Entries for locating words and elements:
*-*-*
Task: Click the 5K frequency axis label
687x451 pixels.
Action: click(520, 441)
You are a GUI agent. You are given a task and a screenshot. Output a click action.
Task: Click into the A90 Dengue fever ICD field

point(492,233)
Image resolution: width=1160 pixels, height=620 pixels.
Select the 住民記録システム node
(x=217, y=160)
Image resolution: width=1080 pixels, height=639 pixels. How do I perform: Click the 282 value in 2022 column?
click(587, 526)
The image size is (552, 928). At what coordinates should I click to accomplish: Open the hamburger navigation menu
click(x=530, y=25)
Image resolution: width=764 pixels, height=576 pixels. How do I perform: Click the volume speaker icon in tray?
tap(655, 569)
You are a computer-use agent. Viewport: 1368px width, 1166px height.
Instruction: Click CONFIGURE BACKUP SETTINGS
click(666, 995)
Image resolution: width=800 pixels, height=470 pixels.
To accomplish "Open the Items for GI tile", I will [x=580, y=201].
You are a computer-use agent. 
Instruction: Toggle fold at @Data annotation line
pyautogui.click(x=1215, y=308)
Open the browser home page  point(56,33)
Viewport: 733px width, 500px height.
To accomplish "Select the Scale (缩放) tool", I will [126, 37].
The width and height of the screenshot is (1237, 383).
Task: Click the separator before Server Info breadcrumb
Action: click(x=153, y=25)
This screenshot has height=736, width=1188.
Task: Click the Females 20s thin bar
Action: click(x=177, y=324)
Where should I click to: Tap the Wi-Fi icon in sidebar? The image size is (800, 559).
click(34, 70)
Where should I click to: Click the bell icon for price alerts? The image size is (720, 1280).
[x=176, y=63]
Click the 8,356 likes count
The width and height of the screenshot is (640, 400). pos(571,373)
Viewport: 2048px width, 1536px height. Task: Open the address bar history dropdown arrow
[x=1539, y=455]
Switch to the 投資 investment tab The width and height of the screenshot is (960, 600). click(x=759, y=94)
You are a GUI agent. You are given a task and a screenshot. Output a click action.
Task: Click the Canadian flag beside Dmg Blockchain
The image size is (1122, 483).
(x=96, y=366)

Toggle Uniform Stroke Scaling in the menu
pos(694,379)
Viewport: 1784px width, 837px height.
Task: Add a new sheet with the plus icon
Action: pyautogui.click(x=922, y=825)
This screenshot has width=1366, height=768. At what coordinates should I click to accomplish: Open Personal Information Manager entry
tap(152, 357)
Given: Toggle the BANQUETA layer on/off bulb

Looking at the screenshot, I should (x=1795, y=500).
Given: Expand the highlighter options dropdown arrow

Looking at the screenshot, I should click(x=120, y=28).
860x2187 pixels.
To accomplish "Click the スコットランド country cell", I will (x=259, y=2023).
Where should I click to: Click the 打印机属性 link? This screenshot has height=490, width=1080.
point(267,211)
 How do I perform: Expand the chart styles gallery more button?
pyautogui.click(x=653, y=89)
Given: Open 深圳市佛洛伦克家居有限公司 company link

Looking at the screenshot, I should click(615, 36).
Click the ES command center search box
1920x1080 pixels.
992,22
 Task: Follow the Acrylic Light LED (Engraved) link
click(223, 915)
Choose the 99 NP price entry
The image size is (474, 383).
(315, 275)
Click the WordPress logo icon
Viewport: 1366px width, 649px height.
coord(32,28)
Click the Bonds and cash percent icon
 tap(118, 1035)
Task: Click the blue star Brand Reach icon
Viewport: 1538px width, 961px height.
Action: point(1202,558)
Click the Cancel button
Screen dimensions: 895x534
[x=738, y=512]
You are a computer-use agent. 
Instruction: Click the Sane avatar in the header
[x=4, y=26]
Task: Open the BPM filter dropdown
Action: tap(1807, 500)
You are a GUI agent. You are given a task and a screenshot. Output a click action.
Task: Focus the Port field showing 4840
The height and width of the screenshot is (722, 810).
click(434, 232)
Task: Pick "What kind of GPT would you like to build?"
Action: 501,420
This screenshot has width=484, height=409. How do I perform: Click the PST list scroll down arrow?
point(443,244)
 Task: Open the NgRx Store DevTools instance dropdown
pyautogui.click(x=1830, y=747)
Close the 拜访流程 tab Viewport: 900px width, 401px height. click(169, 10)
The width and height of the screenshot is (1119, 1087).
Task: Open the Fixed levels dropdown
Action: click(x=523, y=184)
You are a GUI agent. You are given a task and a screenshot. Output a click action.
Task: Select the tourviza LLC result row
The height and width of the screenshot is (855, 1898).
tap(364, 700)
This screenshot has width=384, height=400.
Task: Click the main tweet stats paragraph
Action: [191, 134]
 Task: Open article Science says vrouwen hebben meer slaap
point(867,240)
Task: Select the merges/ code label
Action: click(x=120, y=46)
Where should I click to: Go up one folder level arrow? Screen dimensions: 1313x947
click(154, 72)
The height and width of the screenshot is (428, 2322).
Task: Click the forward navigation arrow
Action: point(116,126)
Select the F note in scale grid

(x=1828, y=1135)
*-*-*
WHAT YOU ARE ASKED TO DO
Repeat the records exactly, starting from the line with "Toggle Uniform Stroke Scaling in the menu" up to and including the line with "tap(118, 1035)".

COMPLETE OUTPUT
Toggle Uniform Stroke Scaling in the menu
pos(694,379)
Viewport: 1784px width, 837px height.
Task: Add a new sheet with the plus icon
Action: pyautogui.click(x=922, y=825)
This screenshot has width=1366, height=768. At what coordinates should I click to accomplish: Open Personal Information Manager entry
tap(152, 357)
Given: Toggle the BANQUETA layer on/off bulb

Looking at the screenshot, I should (x=1795, y=500).
Given: Expand the highlighter options dropdown arrow

Looking at the screenshot, I should click(x=120, y=28).
860x2187 pixels.
To accomplish "Click the スコットランド country cell", I will (x=259, y=2023).
Where should I click to: Click the 打印机属性 link? This screenshot has height=490, width=1080.
point(267,211)
 How do I perform: Expand the chart styles gallery more button?
pyautogui.click(x=653, y=89)
Given: Open 深圳市佛洛伦克家居有限公司 company link

Looking at the screenshot, I should click(615, 36).
Click the ES command center search box
1920x1080 pixels.
992,22
 Task: Follow the Acrylic Light LED (Engraved) link
click(223, 915)
Choose the 99 NP price entry
The image size is (474, 383).
(315, 275)
Click the WordPress logo icon
Viewport: 1366px width, 649px height.
coord(32,28)
Click the Bonds and cash percent icon
 tap(118, 1035)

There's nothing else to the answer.